All of lore.kernel.org
 help / color / mirror / Atom feed
From: Joseph Qi <joseph.qi@linux.alibaba.com>
To: Heming Zhao <heming.zhao@suse.com>
Cc: ocfs2-devel@lists.linux.dev, linux-kernel@vger.kernel.org,
	Jan Kara <jack@suse.cz>,
	glass.su@suse.com
Subject: Re: [PATCH v2 1/1] ocfs2: split transactions in dio completion to avoid credit exhaustion
Date: Thu, 19 Mar 2026 09:53:16 +0800	[thread overview]
Message-ID: <a108b18a-e27e-424c-80f1-c19ea2c30685@linux.alibaba.com> (raw)

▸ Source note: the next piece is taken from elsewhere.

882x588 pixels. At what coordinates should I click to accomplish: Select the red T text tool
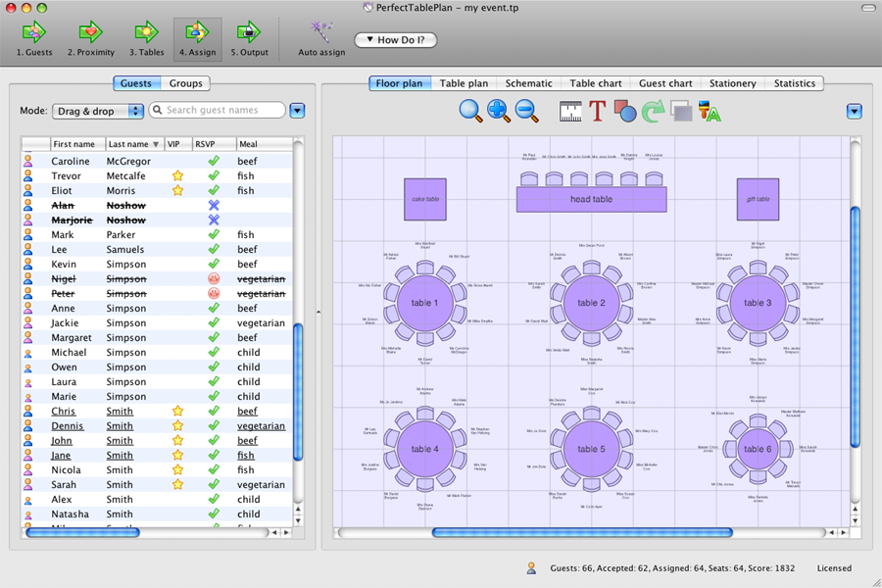click(x=598, y=112)
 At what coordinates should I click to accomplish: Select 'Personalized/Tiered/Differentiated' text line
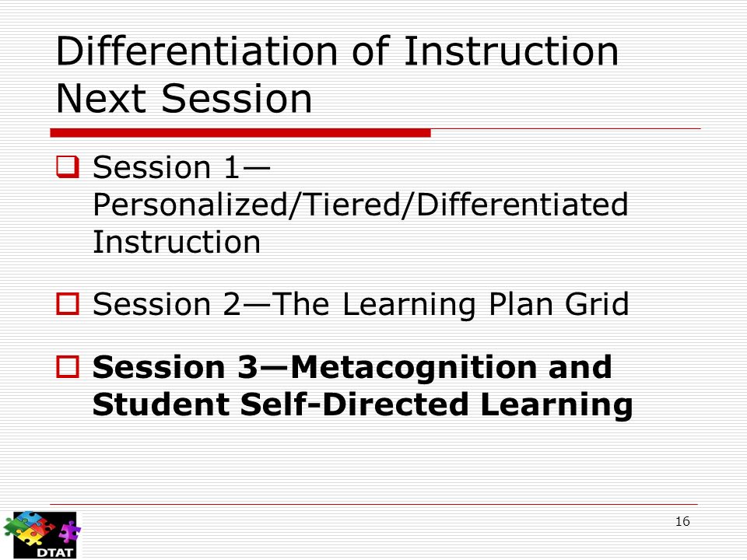360,205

In-Reply-To: <x7tv6dzqhiwcvld2cct4olou5oioeis5k4nlpr6oglpch2skvr@duochardclqx>



On 3/18/26 2:40 PM, Heming Zhao wrote:
> On Fri, Mar 13, 2026 at 12:53:32PM +0800, Joseph Qi wrote:
>>
>>
>> On 3/13/26 11:17 AM, Heming Zhao wrote:
>>> On Fri, Mar 13, 2026 at 10:04:11AM +0800, Joseph Qi wrote:
>>>> Almost looks fine, minor updates below.
>>>>
>>>> On 3/13/26 12:27 AM, Heming Zhao wrote:
>>>>> During ocfs2 dio operations, JBD2 may report warnings via following call trace:
>>>>> ocfs2_dio_end_io_write
>>>>>  ocfs2_mark_extent_written
>>>>>   ocfs2_change_extent_flag
>>>>>    ocfs2_split_extent
>>>>>     ocfs2_try_to_merge_extent
>>>>>      ocfs2_extend_rotate_transaction
>>>>>       ocfs2_extend_trans
>>>>>        jbd2__journal_restart
>>>>>         start_this_handle
>>>>>          output: JBD2: kworker/6:2 wants too many credits credits:5450 rsv_credits:0 max:5449
>>>>>
>>>>> To prevent exceeding the credits limit, modify ocfs2_dio_end_io_write() to
>>>>> handle each extent in a separate transaction.
>>>>>
>>>>> Additionally, relocate ocfs2_del_inode_from_orphan(). The orphan inode should
>>>>> only be removed from the orphan list after the extent tree update is complete.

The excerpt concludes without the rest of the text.